Она едва слушала, словно болтаю чепуху. Недолюбливала философствующих.
– Зачем тебе все это?
– Не знаю. Такой родился. А писанина – для меня лишь повод.
– Ну и пиши. Только незаметно для меня.
– Я и так урывками, по ночам.
– Ты должен помогать людям. Тогда узнаешь, кто ты на самом деле.
– Наконец, у нас установились нормальные отношения.
– Реальные, – поправила она.
Разговаривать не было смысла.
Униженный, я долго не мог заснуть.
***
Когда авторы пишут, вдруг спотыкаются: слова застревают в стыках, как у Л. Толстого, не знавшего, как изобразить Анну, входящую в дом Облонских, пока он не нашел выход, поставив ее перед зеркалом в прихожей. Или «затыки» у Чехова, когда доходил до середины повествования.
А во мне был сплошной «затык». Как оживить объект, сделать его живым и трепетным, уходя в вольную ощупь метафоры?
И не мог уйти от плоских тупых фотографий реальности, туда, где, как писал Гоголь, громоздятся т и п ы людей и целых эпох, которые двигают громадой истории. И оттуда выглядели мелко и ничтожно мои переживания настоящего, одиночество в отчужденном мире, романтические взлеты туда, в пустынное исцеление, где жизни нет.
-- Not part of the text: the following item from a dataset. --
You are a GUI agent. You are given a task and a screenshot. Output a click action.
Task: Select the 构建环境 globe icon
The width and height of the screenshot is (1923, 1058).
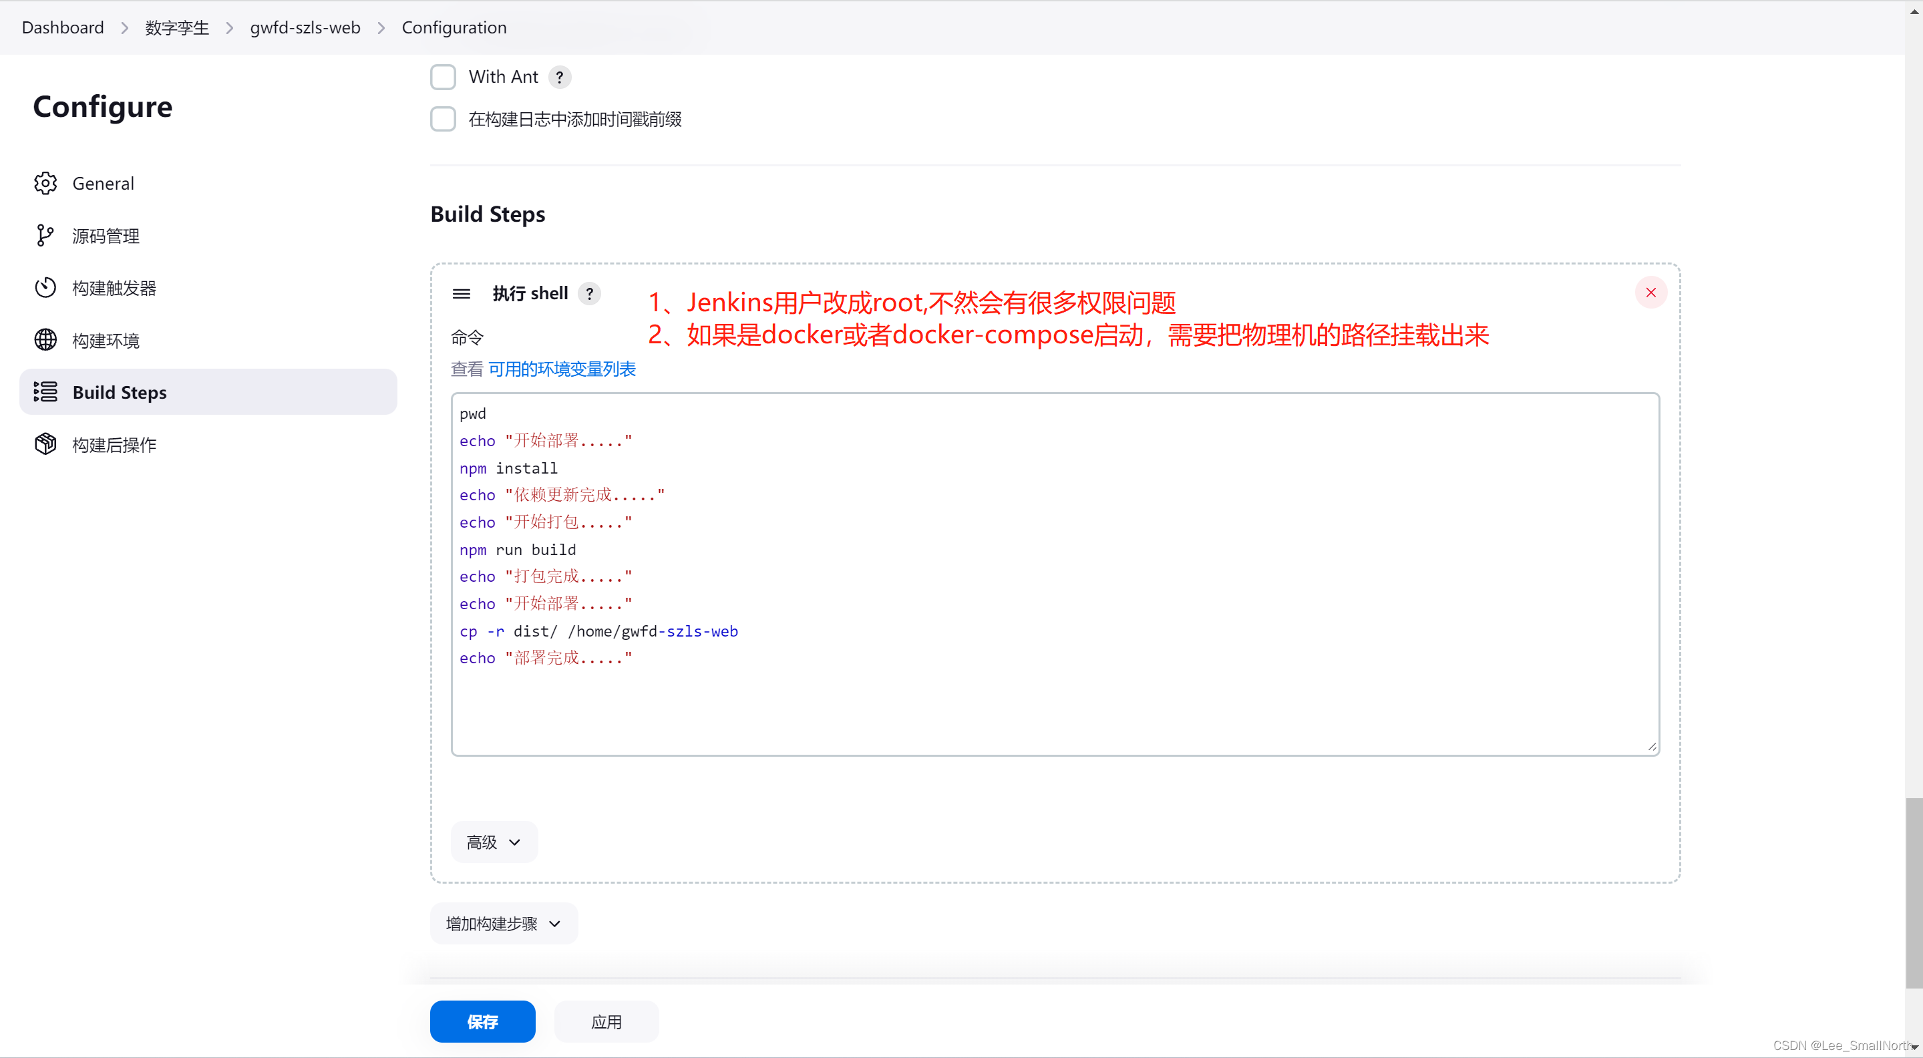coord(45,339)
Мое графоманство, аскетизм трудоголика, прячущегося от непонятной реальности, неудачи на работе, – все это было до встречи с ней, диковинной птицей, с ее прямотой и честностью. А сейчас появились настоящие слова, когда стал дорожить чем-то. Я осознал, что могу любить.
Когда я стал писать
С того времени я начал бороться с натурализмом в моем сознании. Это означало уйти из душевной пустоты, в которой не чувствую друзей и врагов. Улавливать дух народа – это чувствовать, чтó ему надоело, осточертело, и то, что кажется ему стабильным, на что можно твердо опереться.